Bitchface- er, Lorena- was a wildcard though, and that seemed kind of dangerous. Bill had been quick to throw her under the bus for my attack when speaking to me, but he hadn't had the courage to point the police in her direction. Either he thought I was more stupid than Bud and Andy (which given his condescending attitude was really possible), or he was frightened to sell her out. In the few times I had encountered her, I had seen her be both violent and deranged as well as calculated and controlling. I couldn't forget her words about "little amusements" to me when we had been at Sophie-Anne's either. She was playing a game of some sort, but I wasn't sure what it was, or what her end goal might have been. I had always been one of those people who liked to know more than everyone else in a room, so not knowing what she was up to made me edgy.

I closed my eyes for a minute- which made Alcide fold on instinct- and tried to picture who all the players were and what their endgame might look like, but I felt like there was something I was missing. I couldn't shake the feeling that someone had a card tucked up their sleeve; I just wasn't sure who it was or what they were going to do with it.

My cell phone picked that moment to pierce my musings with its distinctive ring, startling Jason enough from his overconfident bluffing that he fell backwards out of his chair. His cards flew every which way out of his hand as he thudded to the floor. "That ain't fair. I call a do over," he pouted while Tray and Alcide laughed. "Go take that shit somewhere else. You're throwin' me off my game."

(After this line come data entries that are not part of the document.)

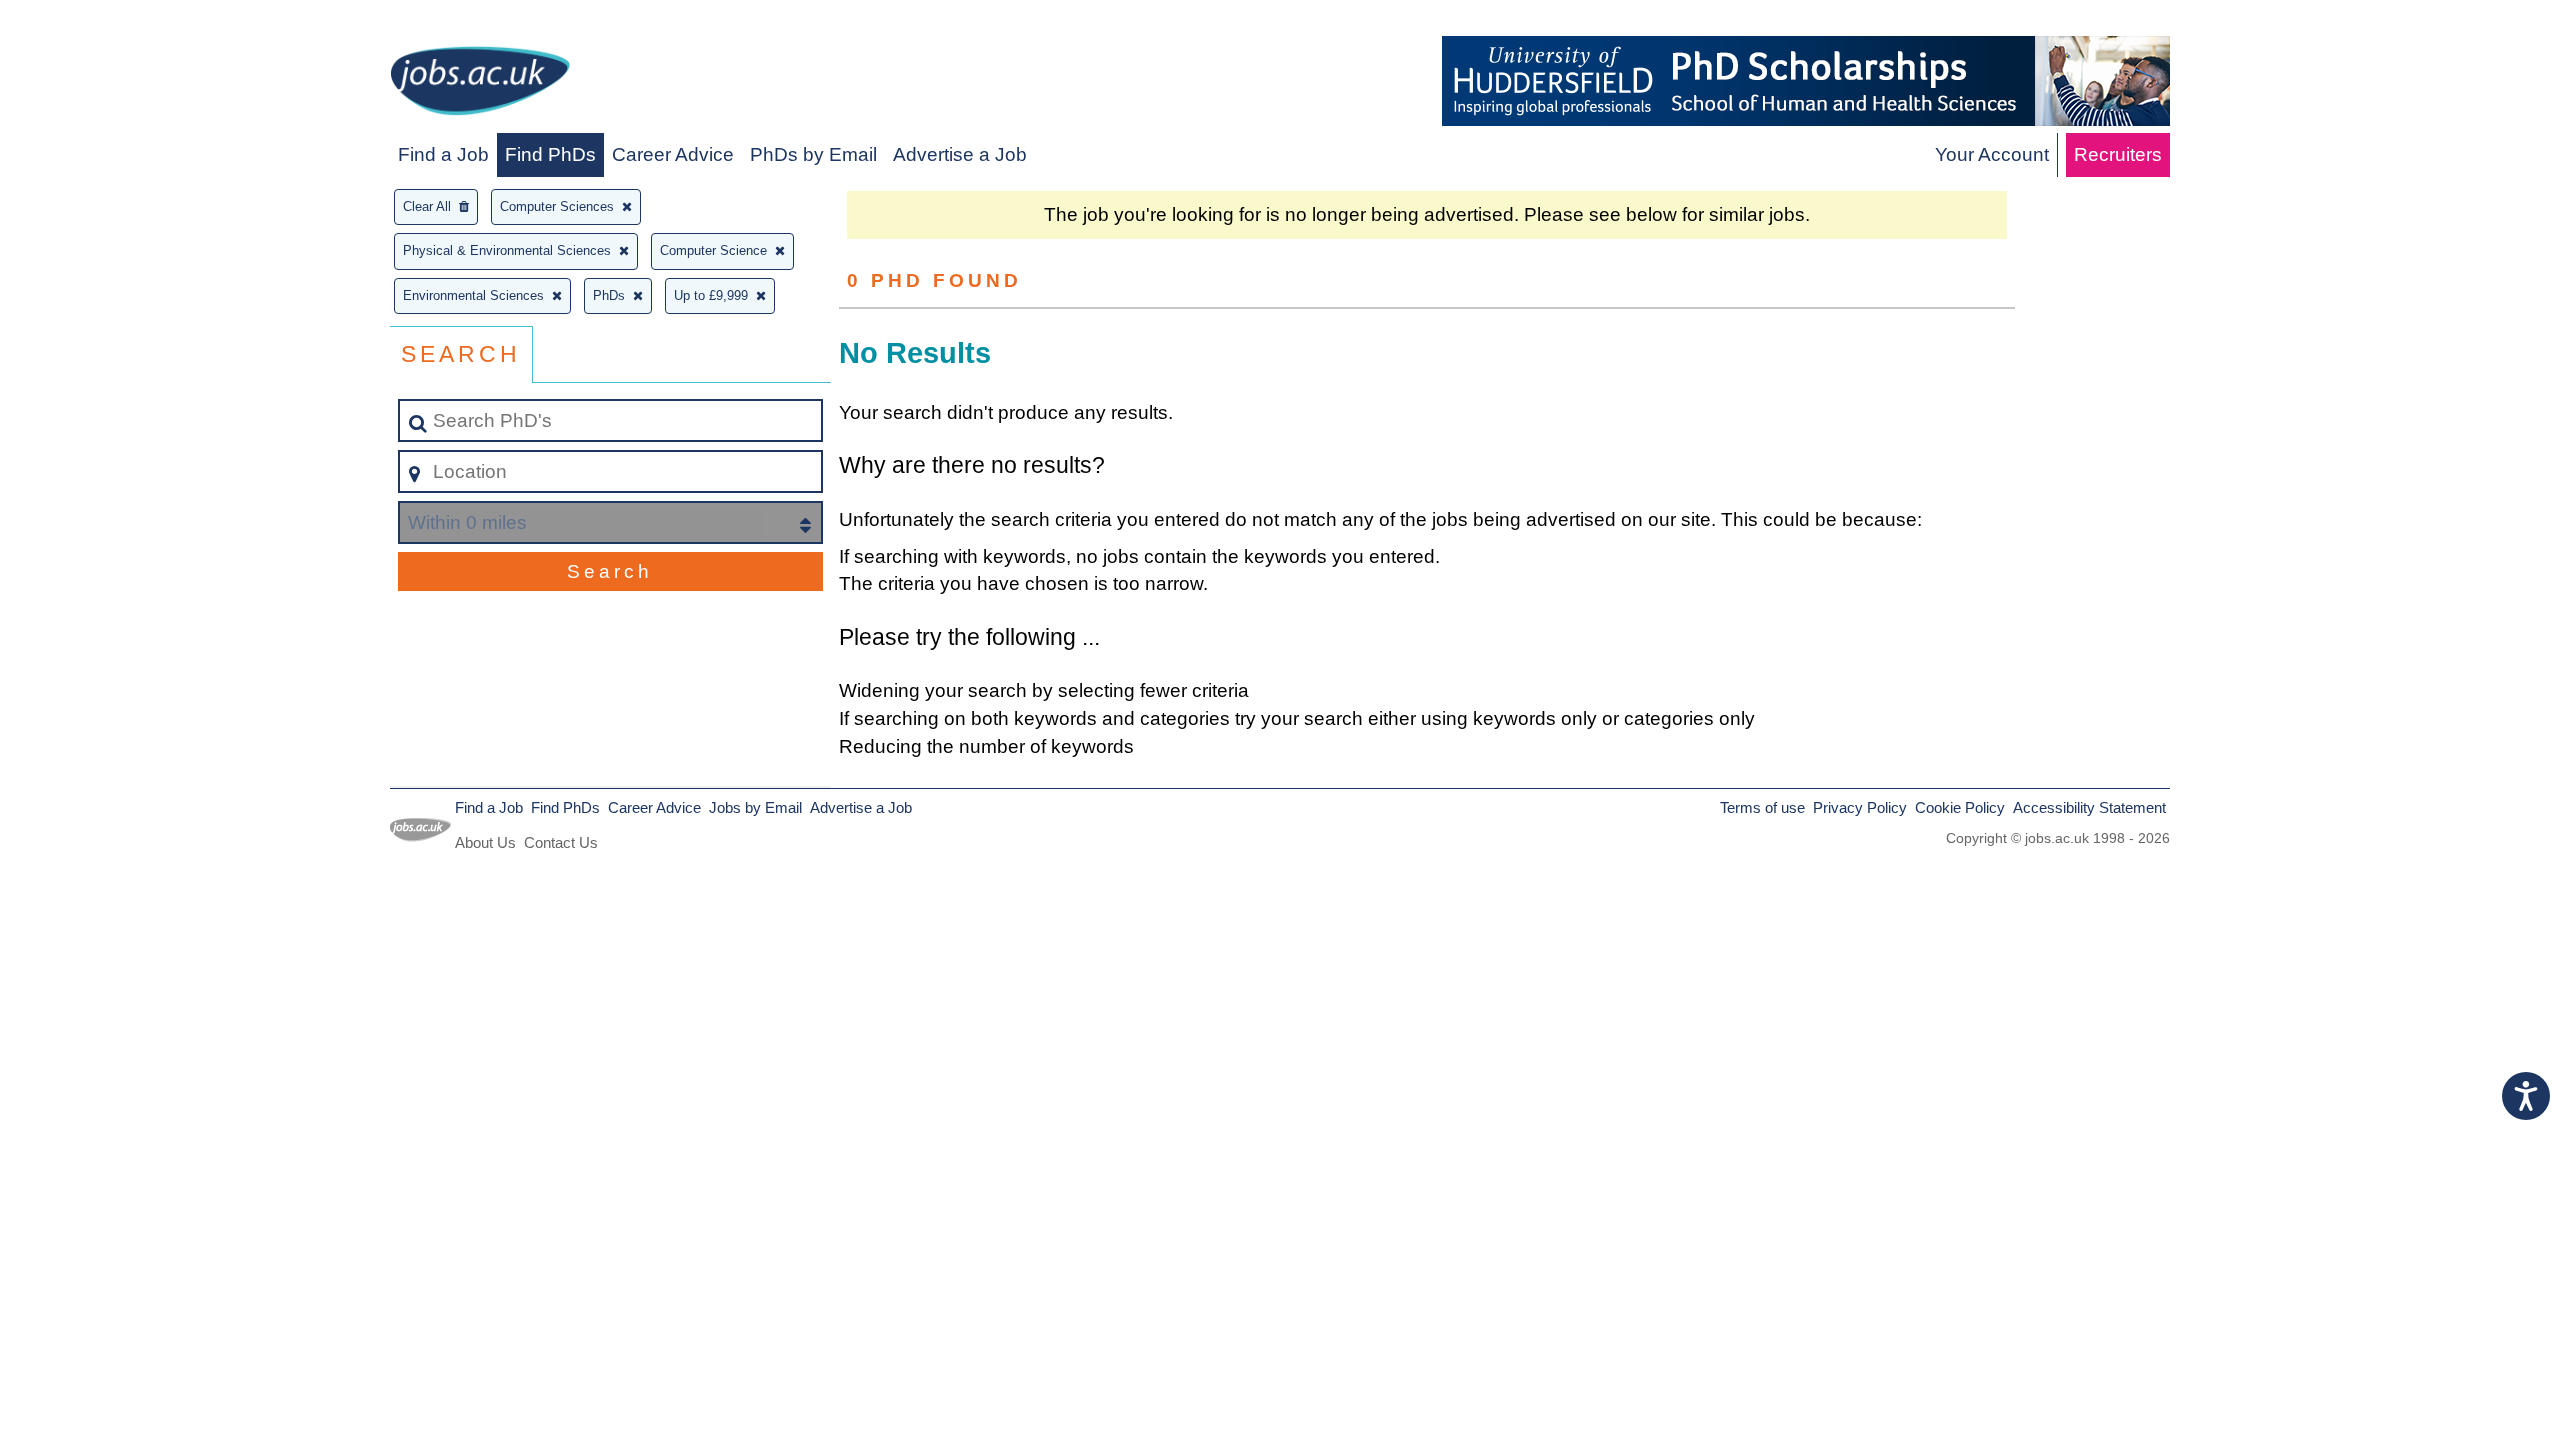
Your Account (1992, 154)
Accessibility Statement (2089, 807)
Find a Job (443, 154)
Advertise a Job (960, 154)
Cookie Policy (1960, 807)
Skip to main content (95, 21)
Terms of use (1762, 807)
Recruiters (2118, 154)
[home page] (480, 84)
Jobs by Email (755, 807)
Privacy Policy (1860, 807)
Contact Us (561, 842)
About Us (485, 842)
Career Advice (673, 154)
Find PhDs (550, 154)
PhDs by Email (813, 154)
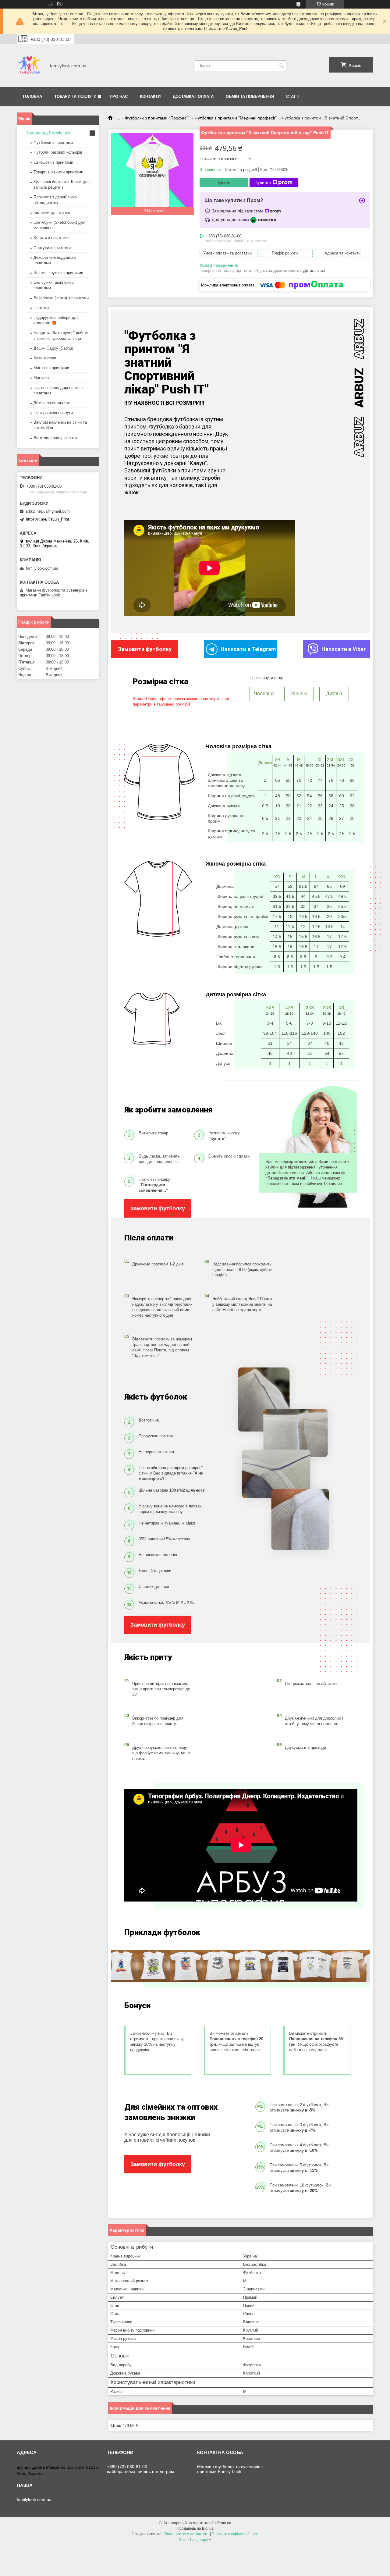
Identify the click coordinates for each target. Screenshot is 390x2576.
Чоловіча (264, 693)
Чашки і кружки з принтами (58, 272)
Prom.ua (224, 2523)
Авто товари (45, 358)
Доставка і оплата (193, 96)
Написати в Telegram (248, 649)
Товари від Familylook (48, 132)
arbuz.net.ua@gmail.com (48, 511)
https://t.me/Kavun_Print (47, 519)
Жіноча (299, 693)
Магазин (41, 377)
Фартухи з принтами (52, 247)
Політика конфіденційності (235, 2534)
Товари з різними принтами (58, 172)
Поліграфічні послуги (53, 412)
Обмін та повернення (250, 96)
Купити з (263, 182)
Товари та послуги (75, 96)
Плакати (41, 307)
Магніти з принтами (51, 367)
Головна (32, 96)
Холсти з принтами (51, 237)
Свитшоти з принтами (53, 162)
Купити (224, 182)
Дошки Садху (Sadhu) (53, 348)
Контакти (150, 96)
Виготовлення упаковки (55, 438)
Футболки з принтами (53, 142)
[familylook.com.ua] (29, 65)
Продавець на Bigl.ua (195, 2528)
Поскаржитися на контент (186, 2534)
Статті (293, 96)
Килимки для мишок (52, 212)
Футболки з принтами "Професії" (157, 118)
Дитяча (334, 693)
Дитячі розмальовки (52, 402)
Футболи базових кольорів (58, 152)
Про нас (119, 96)
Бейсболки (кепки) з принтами (61, 298)
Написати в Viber (343, 649)
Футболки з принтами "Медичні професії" (235, 118)
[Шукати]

Hoping the call was from Sookie, my mood instantly lifted, and I didn't need to be told twice. "I always throw you off your game, Jase," I teased with a wink, and he slapped my ass as I made my way past him to grab my phone off the counter by his dryer where I had left it. I was already halfway to the back of his house when I actually bothered to look at the name brightly and tauntingly displayed on the screen, demanding my attention.

There went my mood lift. I slipped into Jason's room and partially closed the door behind me. "Hey, Dad."

I hadn't wanted to answer the phone. He didn't have the damn right to intrude on my time with the guys, even if it was only through a call. I didn't trust him not to keep calling though. There were enough dark clouds intruding on our day in the skies overhead, I didn't need a ringing phone taunting me and only adding to them for the remainder of the afternoon.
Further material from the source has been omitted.